En 1991, lors de mon premier séjour au Brésil, j’ai découvert avec éblouissement l’esprit « carioca » (désignant les habitants de Rio de Janeiro), une attitude singulière face à la vie, au travail, aux relations.
Les Cariocas sont reconnus pour leur énergie contagieuse, leur joie de vivre et leur hospitalité. Ils vivent dehors, partagent, s’adaptent, improvisent. Et surtout, ils savent profiter de l’instant et se concentrent sur ce qu’ils peuvent faire aujourd’hui.

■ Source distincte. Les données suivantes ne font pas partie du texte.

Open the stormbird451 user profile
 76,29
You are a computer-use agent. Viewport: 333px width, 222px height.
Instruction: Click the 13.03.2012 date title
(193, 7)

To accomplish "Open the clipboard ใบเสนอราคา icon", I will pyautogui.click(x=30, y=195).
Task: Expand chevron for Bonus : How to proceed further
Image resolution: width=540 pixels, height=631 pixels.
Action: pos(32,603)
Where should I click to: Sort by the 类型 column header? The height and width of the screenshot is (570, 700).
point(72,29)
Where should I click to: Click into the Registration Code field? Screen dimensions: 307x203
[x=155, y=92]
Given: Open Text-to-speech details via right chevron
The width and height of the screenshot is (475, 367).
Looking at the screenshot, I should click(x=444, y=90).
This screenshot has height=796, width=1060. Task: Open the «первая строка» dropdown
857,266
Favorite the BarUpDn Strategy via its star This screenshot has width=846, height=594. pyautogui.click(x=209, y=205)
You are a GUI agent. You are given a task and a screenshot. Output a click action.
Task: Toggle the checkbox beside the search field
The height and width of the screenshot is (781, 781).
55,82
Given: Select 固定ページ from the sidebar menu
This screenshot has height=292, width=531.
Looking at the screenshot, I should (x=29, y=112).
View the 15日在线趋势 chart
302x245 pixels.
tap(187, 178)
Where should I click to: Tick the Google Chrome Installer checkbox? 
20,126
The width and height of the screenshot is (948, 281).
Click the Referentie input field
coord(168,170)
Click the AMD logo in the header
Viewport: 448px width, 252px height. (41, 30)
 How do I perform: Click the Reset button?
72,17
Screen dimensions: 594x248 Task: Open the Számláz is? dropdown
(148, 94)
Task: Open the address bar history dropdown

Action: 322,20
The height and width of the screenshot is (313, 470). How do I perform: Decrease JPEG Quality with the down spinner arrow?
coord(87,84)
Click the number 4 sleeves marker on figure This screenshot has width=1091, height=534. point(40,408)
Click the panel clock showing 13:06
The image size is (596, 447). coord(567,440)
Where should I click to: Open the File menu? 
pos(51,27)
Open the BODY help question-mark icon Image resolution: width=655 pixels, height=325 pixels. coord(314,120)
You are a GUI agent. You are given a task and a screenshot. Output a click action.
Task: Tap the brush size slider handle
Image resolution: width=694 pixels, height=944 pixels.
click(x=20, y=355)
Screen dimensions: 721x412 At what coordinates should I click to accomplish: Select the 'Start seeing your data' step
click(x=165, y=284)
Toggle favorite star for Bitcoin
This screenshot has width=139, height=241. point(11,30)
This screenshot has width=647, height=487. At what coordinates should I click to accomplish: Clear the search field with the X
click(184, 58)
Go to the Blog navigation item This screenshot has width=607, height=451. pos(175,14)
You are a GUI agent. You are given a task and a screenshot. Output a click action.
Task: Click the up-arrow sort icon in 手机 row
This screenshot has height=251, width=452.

Leur culture, née d’un long métissage — africain, européen, autochtone —, exprime une diversité profondément intégrée dans leur façon d’être, où le communautarisme n’a pas sa place. Malgré de fortes inégalités sociales, c’est une culture du lien, du mélange et de la rencontre. Ici, on ne revendique pas haut et fort une identité autre que celle d’être d’ici. Le reste demeure essentiellement dans la sphère privée.
Le rythme de la musique — samba, bossa nova… —, la fête, la rue, la plage, le soleil et la nature (Rio abrite la plus grande forêt urbaine du monde) font partie du décor. Le corps y est célébré : on bouge, on danse, on marche. L’activité physique, sous toutes ses formes, est omniprésente. Je suis toujours frappé de voir des personnes de tout âge marcher pendant des heures le long de la plage ou du lac, mais aussi pédaler, faire du roller, jouer au ballon, comme si le mouvement faisait partie de la respiration même de la ville…
En outre, l’humour — avec une remarquable aptitude au 2ème, voire au 3ème degré ! — et la décontraction sont également une façon d’être et sans doute de résister à l’urgence, à la gravité excessive, à la rigidité. Quiconque se prendrait trop au sérieux en souffrirait immanquablement… Ici, on rigole de tout, en commençant par soi-même.
Bien sûr, le Brésil a ses problèmes — politiques, économiques, sociaux, avec son lot de corruption et d’insécurité. Les Brésiliens ne s’en cachent pas : critiquer est un sport national. Mais attention : ils ne laissent personne le faire à leur place ! Ils adorent leur pays. Leur affection pour leur terre et leur culture — palpable quand ils chantent leur hymne, main sur le cœur et larme à l’œil — est bouleversante. Elle est organique, enracinée. Il y a là un sens de l’appartenance et une fierté lumineuse que beaucoup leur envient.
Bref, voilà un état d’esprit qui donne à réfléchir en ces temps de morosité et de tensions. Parfois, il suffit simplement de revenir à l’essentiel pour garder — ou retrouver — le moral.